Grâce à l’illusion groupale, le groupe trouve son identité avec des membres qui s’affirment tous
identiques. C’est un mécanisme de défense contre l’angoisse de morcèlement. Par exemple, dans les
groupes dits solidaires, on parle « d’esprit de corps », et on nomme « membre », les individus qui
composent ce corps.

L’illusion groupale illustre pour Anzieu, le fonctionnement dans les groupes du Moi-idéal. Le Moi-idéal, est
constitué par l’intériorisation de la relation duelle de l’enfant à sa mère.

Moi-Idéal : « image exaltante de la toute-puissance narcissique, image archaïque dans laquelle le sujet
cherche à entretenir une relation sur le mode fusionnel de l’identification primaire. »

 Image relative aux premiers mois de la vie, relativement archaïque et au fondement du


narcissisme. L’identification primaire correspond exactement au stade du miroir, il y a une
identification à une forme, contraire aux identifications secondaires, sexuées.

L’illusion groupale provient de la substitution au Moi-idéal de chacun, d’un Moi-idéal commun, qui se
manifeste par : le caractère chaleureux des relations entre les membres du groupe, la protection que le
groupe apporte aux siens, le repas de groupe est pour Anzieu la figuration symbolique d’une introjection
collective du sein.

Le Moi-idéal, dans la théorie de Lacan, correspond au Moi-Idéal dont nous parle Didier Anzieu, dans
l’illusion groupale.
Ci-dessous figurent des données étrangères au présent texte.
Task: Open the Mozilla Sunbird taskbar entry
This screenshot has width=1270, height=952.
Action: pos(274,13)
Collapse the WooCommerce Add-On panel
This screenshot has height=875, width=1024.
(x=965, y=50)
Cette dernière est la forme particulière que prend en groupe le stade du miroir. Dans
l’illusion groupale, les participants se donnent à travers le groupe un objet transitionnel commun, qui est
pour chacun, d’une part la réalité extérieure, le substitut du sein.

« A travers l’illusion individuelle et les productions culturelles qu’elle alimente et dont elle se nourrit, il
existe une illusion groupale, régression protectrice, transition vers la réalité inconsciente, intérieure, ou
vers la réalité sociale extérieure. ».